Confidence and Self-Doubt

confidence goals Nov 13, 2020

I love the topic of confidence. All too often I coach leaders who should have great confidence, but tend to have a large measure of self doubt. What I have found, is that the self-doubt is normal and most, if not all, have some varying level. Yet, so many seem to have an overabundance of self confidence.

It is always fascinating to watch a group of individuals who are preparing for a very important interview. Most if not all are looking down at their phone curled up with their shoulders bent over. When we curl up and look down we put ourselves into an introspective and protective stance. This introspective stands causes a person to lack confidence.

The opposite of the introspective protective stance, is one that is tall in stature, bold, and confident. Take for instance the winner of a foot race. The most common body language when someone crosses the line after a long and arduous race, is to raise ones hands in a victory stance. When people that are blind run the same race, they tend to have the same victory salute after they cross the finish line. How is it that someone that is blind can have the exact same stance as someone that is seeing? The blind have never seen someone run across the finish line with her hands held up high. The reason is because we are biological beings.

The endorphin rush that one feels when they cross the finish line causes us to almost involuntarily raise our arms in excitement and accomplishment. This biological fact is due to the release of chemicals in our brain and throughout our body. The rush of endorphins causes a high to occur in our bodies.

We can simulate the same chemical release by how we posture ourselves.
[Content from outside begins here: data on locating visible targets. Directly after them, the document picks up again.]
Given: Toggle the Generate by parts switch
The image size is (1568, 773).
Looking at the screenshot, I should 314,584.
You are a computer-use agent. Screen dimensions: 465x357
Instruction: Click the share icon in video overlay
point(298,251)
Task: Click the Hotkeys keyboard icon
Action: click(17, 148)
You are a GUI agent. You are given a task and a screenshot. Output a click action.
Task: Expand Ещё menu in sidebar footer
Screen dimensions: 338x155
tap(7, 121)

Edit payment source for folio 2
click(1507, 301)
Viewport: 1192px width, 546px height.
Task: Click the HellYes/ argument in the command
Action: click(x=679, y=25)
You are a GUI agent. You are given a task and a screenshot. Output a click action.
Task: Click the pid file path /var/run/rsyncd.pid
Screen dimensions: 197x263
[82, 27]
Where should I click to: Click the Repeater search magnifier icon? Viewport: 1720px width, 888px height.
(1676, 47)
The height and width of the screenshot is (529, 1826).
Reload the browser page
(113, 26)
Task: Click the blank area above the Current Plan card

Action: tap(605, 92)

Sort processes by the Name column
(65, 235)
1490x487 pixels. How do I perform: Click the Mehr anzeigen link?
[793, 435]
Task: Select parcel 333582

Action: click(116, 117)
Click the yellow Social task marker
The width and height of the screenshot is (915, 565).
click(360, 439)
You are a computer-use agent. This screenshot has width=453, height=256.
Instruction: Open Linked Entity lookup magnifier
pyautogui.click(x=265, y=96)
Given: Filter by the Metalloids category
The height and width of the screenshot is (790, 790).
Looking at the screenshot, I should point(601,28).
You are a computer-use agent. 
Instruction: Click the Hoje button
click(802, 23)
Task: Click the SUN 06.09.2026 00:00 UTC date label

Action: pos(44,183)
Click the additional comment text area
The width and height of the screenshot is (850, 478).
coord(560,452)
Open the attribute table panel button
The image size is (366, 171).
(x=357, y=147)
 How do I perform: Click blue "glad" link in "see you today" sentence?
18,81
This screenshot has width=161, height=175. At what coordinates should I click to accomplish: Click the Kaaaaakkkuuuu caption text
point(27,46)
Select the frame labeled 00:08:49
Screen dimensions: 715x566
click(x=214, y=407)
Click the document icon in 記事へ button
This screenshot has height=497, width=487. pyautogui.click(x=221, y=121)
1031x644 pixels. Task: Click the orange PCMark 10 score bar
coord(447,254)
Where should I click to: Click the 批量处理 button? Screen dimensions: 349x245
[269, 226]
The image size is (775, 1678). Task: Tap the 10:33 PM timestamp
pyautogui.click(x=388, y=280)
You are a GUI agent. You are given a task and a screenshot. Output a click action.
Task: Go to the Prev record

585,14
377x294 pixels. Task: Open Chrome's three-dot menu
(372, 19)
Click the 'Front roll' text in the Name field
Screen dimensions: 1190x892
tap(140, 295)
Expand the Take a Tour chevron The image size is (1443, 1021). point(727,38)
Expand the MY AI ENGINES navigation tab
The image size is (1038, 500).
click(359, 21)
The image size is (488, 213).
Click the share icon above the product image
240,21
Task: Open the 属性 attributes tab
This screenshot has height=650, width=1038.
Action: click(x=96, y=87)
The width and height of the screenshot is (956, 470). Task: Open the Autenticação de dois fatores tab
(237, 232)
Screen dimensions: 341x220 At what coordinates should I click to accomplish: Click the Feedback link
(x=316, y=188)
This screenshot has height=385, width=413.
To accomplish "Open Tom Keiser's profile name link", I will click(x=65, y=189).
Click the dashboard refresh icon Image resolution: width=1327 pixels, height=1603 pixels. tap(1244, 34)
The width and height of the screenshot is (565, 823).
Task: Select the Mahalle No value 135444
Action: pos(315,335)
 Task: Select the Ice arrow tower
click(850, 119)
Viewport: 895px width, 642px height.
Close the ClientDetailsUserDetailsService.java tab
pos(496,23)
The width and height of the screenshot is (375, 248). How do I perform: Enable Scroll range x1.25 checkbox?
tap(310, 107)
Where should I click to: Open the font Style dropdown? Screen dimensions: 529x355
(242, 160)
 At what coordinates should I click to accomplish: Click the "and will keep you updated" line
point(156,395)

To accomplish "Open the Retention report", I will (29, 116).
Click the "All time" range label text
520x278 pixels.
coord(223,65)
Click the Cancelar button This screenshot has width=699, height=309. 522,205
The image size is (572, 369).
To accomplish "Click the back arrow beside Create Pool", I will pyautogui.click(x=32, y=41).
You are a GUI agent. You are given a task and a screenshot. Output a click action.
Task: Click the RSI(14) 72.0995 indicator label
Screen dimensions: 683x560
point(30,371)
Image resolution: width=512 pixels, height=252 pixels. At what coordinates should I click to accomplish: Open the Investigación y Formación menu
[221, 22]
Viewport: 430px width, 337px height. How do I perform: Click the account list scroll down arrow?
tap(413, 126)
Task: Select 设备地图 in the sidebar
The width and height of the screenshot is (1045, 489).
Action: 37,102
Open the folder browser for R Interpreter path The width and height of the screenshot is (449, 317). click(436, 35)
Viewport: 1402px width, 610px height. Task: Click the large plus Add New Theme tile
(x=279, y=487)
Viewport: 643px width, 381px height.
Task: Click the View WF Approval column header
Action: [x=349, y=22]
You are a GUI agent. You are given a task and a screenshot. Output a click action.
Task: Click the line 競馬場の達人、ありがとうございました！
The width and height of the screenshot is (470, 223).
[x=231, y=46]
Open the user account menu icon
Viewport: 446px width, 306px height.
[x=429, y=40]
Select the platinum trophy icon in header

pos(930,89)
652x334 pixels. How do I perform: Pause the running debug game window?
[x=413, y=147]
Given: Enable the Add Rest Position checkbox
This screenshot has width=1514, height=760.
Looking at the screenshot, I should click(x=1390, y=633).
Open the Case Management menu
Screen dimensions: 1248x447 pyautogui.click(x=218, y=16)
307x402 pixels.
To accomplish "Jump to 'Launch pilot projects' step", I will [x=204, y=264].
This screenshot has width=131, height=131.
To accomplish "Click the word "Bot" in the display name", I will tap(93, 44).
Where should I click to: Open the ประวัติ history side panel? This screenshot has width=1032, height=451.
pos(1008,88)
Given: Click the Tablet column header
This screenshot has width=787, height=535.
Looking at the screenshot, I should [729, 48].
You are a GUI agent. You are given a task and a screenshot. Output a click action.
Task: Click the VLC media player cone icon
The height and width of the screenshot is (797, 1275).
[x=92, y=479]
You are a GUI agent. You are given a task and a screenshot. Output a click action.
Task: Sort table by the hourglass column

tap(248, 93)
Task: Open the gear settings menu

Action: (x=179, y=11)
In moments of high intensity and stress, and when the stakes are high, if we will assume the position of a superhero we will find that we will gain confidence. Imagine, if you will, Superman or Wonder Woman as they stand triumphantly preparing for battle. Your chin is held up high and your arms are confidently at your waist. Our voices create almost a bravado of confidence that is unmistakable. Their feet are firmly placed on the ground just a bit wider than shoulder length apart. The hips are straight in the back erect.

Imagine how you feel as you stand confidently like a hero compared to an individual who is slouching over their mobile device. The confidence is unmistakable.


Prior to going into your next interview or highly important meeting, I suggest that you take a few moments to stand erect and practice the superhero stance. As you do so you will have an increase of endorphins and an increase of confidence. You may look silly doing this in the middle of the waiting room, so I would suggest finding a more private and safe place to practice your hero stance.

A great deal of our success revolves around your personal belief in your ability to succeed. When you look at the situation and cognitively tell yourself that you will not be able to accomplish it, or that it will be difficult, you will prophesy your own outcome. It is important to practice telling yourself mindfully that you have the ability and confidence to succeed.

Another strategy to increase confidence is to recall times that you have been successful. Look for times in your life that you have overcome a difficult task or obstacle. As you reflect upon the event think of the distinct actions that you took that caused you to be successful. As you recall your specific actions you will recognize your own ability to be successful. Many studies have shown that recalling difficult events and the skills that you employed to overcome the obstacle increases confidence. In fact, your brain has a hard time differentiating between the current reality and a remembered event.

Other studies have a shown that employees and leaders who have higher efficacy and confidence also have higher performance. There is a negative side to confidence, and that is what is called overconfidence. The overconfident syndrome happens when someone receives too much unrealistic and unfounded positive feedback. This seems to be the case with much of our rising generation. They have been taught that they are incapable of making mistakes and that everyone is a winner. Thankfully the research has shown that the overconfident syndrome of today’s society has a long way to go until oversaturation. Thus, the likelihood of overconfidence having a negative impact on organizational performance is very low.